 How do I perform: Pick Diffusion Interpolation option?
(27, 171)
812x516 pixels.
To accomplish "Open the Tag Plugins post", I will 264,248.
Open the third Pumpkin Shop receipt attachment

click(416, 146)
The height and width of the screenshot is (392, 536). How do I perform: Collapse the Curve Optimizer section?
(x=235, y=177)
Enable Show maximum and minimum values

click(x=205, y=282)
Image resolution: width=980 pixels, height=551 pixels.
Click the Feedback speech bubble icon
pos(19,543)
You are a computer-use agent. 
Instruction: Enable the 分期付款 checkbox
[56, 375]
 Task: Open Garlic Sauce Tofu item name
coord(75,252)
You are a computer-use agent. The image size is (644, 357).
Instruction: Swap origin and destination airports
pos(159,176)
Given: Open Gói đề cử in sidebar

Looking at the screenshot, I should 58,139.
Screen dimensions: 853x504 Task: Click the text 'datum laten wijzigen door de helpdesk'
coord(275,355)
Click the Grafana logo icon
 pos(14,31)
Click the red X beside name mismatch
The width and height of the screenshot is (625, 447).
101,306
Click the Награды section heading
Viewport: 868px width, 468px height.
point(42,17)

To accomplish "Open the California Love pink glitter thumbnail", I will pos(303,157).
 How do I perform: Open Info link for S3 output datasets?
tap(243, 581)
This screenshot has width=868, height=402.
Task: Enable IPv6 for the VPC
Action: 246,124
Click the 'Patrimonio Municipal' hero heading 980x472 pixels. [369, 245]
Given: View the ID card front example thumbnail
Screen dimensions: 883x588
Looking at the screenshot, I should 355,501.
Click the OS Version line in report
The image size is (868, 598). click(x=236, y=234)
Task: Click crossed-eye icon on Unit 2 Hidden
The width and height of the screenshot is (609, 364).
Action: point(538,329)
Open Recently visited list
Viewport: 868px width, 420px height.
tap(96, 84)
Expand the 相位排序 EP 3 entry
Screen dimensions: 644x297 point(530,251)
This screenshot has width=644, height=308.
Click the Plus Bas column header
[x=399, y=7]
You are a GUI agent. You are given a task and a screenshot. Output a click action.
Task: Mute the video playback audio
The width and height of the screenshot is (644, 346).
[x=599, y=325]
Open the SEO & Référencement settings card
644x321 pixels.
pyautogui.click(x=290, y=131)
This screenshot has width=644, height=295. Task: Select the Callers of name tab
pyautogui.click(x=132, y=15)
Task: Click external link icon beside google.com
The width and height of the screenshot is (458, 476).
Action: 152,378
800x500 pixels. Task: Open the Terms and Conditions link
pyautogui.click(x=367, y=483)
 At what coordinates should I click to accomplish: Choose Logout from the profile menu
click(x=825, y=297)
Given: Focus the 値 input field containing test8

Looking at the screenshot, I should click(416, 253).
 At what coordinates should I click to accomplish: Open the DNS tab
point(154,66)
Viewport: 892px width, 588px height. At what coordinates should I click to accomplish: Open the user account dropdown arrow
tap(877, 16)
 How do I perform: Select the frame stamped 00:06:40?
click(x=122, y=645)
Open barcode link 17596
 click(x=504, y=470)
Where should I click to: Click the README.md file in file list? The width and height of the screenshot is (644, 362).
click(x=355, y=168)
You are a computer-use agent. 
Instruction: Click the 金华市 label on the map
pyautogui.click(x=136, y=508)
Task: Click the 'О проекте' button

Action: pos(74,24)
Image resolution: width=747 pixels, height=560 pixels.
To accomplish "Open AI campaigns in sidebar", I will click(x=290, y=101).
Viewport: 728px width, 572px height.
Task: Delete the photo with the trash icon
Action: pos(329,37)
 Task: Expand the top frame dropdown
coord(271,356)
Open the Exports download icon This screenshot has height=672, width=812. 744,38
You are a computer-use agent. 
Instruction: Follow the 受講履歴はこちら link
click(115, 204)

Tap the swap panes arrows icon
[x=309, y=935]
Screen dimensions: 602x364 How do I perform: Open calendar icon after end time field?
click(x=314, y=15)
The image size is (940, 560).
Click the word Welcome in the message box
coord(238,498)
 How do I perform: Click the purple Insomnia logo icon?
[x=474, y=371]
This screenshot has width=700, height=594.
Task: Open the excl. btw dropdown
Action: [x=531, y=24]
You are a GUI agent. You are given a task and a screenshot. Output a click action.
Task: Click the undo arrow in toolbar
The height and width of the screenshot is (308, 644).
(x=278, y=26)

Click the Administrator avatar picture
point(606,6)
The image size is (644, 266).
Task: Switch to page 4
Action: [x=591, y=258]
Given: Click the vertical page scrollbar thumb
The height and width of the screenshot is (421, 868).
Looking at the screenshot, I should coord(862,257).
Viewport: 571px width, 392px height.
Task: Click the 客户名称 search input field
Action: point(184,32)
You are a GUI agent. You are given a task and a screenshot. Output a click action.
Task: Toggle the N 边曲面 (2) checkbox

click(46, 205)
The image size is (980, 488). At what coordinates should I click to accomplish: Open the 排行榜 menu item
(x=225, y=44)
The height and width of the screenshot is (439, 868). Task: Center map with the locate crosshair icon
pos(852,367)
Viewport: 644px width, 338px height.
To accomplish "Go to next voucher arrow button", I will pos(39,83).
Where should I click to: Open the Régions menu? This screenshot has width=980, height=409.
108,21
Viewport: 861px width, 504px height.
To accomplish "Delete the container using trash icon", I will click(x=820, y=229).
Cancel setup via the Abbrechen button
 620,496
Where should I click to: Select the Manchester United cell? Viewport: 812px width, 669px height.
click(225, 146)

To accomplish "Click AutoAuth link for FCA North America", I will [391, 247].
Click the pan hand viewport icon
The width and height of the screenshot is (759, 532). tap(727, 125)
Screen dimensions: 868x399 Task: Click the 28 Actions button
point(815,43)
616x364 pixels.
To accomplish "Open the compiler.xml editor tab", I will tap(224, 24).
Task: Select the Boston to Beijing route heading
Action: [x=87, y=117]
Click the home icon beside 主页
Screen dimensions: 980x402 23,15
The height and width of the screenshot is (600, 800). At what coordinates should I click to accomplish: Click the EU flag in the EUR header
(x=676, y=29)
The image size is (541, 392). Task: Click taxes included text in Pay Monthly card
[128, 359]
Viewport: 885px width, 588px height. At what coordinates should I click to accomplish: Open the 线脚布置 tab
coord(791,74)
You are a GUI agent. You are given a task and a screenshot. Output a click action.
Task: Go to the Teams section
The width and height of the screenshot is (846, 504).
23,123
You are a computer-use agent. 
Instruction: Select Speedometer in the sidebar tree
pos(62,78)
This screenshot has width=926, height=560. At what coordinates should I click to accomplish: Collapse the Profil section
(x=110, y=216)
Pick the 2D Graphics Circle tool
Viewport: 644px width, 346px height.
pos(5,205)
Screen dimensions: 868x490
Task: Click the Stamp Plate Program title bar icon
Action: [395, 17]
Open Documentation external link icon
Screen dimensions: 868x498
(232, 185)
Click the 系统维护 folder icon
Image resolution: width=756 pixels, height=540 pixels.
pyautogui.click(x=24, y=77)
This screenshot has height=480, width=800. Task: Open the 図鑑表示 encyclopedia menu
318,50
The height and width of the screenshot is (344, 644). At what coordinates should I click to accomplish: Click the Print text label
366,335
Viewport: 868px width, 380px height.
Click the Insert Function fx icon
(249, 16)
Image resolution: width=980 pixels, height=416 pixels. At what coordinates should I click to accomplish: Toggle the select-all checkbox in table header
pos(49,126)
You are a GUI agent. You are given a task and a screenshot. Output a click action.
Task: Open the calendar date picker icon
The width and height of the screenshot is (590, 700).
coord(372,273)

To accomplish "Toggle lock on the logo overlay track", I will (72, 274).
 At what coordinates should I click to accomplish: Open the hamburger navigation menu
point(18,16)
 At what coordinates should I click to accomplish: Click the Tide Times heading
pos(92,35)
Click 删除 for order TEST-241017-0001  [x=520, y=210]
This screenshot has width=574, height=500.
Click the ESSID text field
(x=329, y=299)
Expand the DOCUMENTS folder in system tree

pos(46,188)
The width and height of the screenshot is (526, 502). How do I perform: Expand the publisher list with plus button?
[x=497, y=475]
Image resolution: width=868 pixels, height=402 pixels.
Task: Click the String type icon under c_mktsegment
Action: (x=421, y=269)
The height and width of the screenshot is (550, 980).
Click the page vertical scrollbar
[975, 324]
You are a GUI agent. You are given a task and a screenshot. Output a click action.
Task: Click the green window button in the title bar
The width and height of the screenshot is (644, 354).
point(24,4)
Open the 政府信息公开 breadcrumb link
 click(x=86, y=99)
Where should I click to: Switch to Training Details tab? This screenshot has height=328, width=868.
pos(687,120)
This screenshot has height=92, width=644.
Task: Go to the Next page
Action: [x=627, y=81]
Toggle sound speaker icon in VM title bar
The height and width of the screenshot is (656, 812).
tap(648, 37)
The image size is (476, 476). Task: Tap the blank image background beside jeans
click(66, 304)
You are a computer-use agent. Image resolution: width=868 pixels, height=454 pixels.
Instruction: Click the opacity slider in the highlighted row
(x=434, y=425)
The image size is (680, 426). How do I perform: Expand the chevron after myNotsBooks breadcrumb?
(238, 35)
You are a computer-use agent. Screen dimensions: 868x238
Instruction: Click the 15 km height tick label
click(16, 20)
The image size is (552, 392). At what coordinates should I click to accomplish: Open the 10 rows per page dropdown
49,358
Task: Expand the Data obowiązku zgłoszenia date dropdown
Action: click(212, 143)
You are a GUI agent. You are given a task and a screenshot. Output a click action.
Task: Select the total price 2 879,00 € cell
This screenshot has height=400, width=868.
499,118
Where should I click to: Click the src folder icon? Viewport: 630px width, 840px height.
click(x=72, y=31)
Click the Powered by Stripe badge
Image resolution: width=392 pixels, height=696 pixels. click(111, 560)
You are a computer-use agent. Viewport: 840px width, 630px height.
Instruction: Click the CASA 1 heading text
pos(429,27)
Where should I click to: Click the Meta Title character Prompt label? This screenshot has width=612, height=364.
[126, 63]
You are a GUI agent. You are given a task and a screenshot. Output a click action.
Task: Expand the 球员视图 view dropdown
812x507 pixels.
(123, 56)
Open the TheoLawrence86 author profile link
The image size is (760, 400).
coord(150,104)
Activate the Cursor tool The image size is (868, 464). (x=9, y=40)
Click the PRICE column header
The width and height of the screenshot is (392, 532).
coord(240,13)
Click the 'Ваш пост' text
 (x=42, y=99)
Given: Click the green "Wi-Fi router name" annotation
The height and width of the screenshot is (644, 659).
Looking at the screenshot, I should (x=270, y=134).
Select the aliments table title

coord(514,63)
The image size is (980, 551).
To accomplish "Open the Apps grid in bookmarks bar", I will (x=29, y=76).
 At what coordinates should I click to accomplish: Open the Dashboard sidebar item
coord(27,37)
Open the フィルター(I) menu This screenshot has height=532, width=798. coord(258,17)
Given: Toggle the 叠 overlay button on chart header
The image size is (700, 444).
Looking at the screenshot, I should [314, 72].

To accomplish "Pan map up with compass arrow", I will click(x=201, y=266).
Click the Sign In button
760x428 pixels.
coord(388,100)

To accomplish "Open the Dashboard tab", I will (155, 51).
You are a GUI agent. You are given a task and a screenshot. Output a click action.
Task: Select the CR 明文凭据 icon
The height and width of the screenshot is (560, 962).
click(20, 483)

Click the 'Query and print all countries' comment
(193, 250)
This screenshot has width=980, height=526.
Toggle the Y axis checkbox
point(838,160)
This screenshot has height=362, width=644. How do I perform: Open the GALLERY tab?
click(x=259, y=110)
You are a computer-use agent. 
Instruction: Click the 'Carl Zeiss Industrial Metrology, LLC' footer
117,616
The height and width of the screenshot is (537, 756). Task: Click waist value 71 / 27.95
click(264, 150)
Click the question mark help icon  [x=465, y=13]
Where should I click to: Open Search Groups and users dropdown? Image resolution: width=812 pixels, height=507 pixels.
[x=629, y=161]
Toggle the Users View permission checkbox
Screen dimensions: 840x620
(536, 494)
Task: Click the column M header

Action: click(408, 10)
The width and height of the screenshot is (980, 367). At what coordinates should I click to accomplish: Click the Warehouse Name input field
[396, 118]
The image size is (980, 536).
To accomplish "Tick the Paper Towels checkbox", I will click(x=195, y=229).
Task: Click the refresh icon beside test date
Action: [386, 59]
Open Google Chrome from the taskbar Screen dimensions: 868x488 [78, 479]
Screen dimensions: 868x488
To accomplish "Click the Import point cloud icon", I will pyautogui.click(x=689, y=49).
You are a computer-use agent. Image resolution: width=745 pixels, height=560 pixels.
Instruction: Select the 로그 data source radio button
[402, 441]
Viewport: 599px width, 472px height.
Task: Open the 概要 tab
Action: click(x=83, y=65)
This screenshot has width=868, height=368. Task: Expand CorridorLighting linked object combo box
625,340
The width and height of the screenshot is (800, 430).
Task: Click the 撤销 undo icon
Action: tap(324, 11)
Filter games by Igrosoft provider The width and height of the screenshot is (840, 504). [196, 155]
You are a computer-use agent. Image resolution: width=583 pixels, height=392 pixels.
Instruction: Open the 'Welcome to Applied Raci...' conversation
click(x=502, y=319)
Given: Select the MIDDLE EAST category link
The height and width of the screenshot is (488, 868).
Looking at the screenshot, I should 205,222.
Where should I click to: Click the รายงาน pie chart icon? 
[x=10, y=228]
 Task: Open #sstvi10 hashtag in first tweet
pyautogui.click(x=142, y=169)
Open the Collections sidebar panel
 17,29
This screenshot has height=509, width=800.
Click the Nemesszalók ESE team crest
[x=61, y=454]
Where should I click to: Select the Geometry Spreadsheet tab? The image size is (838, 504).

──────────

* Direction
Can you copy the records verbatim, starting at the line that contains "Where should I click to: Click the รายงาน" and stopping after the last line of the records?

* Task answer
Where should I click to: Click the รายงาน pie chart icon? 
[x=10, y=228]
 Task: Open #sstvi10 hashtag in first tweet
pyautogui.click(x=142, y=169)
Open the Collections sidebar panel
 17,29
This screenshot has height=509, width=800.
Click the Nemesszalók ESE team crest
[x=61, y=454]
Where should I click to: Select the Geometry Spreadsheet tab? The image size is (838, 504).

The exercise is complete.